The δ18O and δ13C values for our Paleozoic samples show mean δ18O values ranging from -5.57‰ for secondary sparite to -6.64‰ for sediment samples (Supplementary Table 4). Mean δ13C values of all samples cluster around 1.95‰, where lowest δ13C values are recorded for dendroid rugose corals (1.17‰), whereas sediment and secondary sparite show higher δ13C values (2.39‰ and 2.29‰, respectively). Notably, solitary rugose coral samples cluster within narrow δ18O and δ13C values (-5.72‰ and 1.52‰, respectively).
Skeletal δ18O and δ13C values of modern samples are relatively widespread ranging from -7.39‰ to 3.57‰ and -10.27‰ to 1.60‰, respectively (Supplementary Table 5). Symbiont-bearing and symbiont-barren coral species do not show a distinct offset in either δ18O or δ13C. However, modern symbiont-bearing and -barren species can be distinguished in a cross-plot of δ18O vs δ13C44 (Extended Data Fig. 3).
The original oxygen and carbon isotopic composition of corals can be altered by partial dissolution of aragonite, precipitation of secondary carbonates or by recrystallisation of metastable aragonite to calcite (McGregor and Gagan, 2003; Müller et al., 2001; Sayani et al., 2011; Swart, 2015). While secondary carbonates (sparite) are predominantly observed in submarine environments107, partial dissolution or recrystallisation is more common for subaerial settings (Hendy et al., 2007; McGregor and Gagan, 2003). According to previous studies on the Hagen Balve Reef and the Eifel region, samples have probably experienced both, submarine and subaerial alteration64,82,83.

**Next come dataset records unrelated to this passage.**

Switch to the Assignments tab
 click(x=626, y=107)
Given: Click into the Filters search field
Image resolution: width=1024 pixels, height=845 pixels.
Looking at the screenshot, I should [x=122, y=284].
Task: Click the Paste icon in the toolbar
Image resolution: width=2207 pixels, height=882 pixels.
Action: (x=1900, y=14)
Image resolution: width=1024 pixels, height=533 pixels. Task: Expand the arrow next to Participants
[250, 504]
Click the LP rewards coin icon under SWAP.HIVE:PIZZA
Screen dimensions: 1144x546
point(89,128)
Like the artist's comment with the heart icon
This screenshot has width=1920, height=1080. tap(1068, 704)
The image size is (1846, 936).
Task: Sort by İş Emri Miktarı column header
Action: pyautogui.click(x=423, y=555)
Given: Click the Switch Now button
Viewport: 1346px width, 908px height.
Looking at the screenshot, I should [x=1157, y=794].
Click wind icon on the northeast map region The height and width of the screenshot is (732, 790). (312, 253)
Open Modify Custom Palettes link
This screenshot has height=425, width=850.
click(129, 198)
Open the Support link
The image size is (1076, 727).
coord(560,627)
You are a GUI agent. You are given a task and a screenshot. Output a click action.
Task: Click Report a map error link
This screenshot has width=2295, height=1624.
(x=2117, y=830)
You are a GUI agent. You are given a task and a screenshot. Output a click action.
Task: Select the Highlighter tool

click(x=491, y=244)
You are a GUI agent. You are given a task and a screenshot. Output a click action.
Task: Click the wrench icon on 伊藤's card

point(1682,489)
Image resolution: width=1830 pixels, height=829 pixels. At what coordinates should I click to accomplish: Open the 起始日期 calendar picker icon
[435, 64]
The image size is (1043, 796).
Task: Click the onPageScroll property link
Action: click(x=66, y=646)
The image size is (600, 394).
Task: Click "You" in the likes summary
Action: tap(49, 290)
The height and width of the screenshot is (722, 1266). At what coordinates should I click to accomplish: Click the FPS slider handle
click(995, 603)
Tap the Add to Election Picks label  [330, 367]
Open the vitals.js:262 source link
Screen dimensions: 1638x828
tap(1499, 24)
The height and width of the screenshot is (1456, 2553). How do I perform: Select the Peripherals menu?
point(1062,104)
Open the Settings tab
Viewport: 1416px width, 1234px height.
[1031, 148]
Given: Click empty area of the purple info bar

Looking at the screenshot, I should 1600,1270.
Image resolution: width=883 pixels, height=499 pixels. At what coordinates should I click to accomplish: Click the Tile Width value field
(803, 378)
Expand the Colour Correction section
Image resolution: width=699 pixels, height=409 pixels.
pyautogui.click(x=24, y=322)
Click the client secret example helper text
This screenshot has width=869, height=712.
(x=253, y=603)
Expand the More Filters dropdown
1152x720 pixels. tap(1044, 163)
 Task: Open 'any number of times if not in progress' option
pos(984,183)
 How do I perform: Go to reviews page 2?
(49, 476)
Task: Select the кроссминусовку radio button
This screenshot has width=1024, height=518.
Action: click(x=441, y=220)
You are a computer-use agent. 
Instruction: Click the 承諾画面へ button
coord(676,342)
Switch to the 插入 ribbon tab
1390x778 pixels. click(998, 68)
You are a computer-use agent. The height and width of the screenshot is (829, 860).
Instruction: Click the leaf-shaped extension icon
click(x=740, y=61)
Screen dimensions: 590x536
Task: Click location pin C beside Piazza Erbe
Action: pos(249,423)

δ18O and δ13C values of our samples from Binolen and the Eifel cluster within the range previously discussed for marine limestones111. The narrow range of δ18O and δ13C values would suggest photosymbiosis across species24,44,112 and thus, would stand in direct contrast to our result from CB-δ15N measurements, and previous suggestions, based on morphological analysis, that no Paleozoic corals harbored symbionts4,5 (Extended Data Fig. 3). Previous studies have highlighted that diagenetic processes and geochemical comparisons of polymorphs (i.e., calcitic skeleton for Paleozoic coral samples and aragonitic skeleton for modern Scleractinia) can bias the interpretation of δ18O and δ13C values and thus, are thought to be less robust proxies for fossil reef settings49,106,109. In addition, increasing temperatures and recrystallization can bias carbonate oxygen isotope values towards more negative δ18O values113,114. Thus, it is possible that diagenetic alteration of the coral carbonate δ18O can bias the interpretation towards more symbiotic associations.
Statistical Analysis
Standard deviations are given as ±1SD and statistical significance tests were conducted either by a Welch’s t-test given a similar sample size and a heterogenous variance or an individual t-test for similar sample sizes and variances115,116. All analyses were conducted using Python3 on a Jupyter Notebook® (version 5.7.4). Data were imported using the Pandas library and plotted with Seaborn or Matplotlib libraries.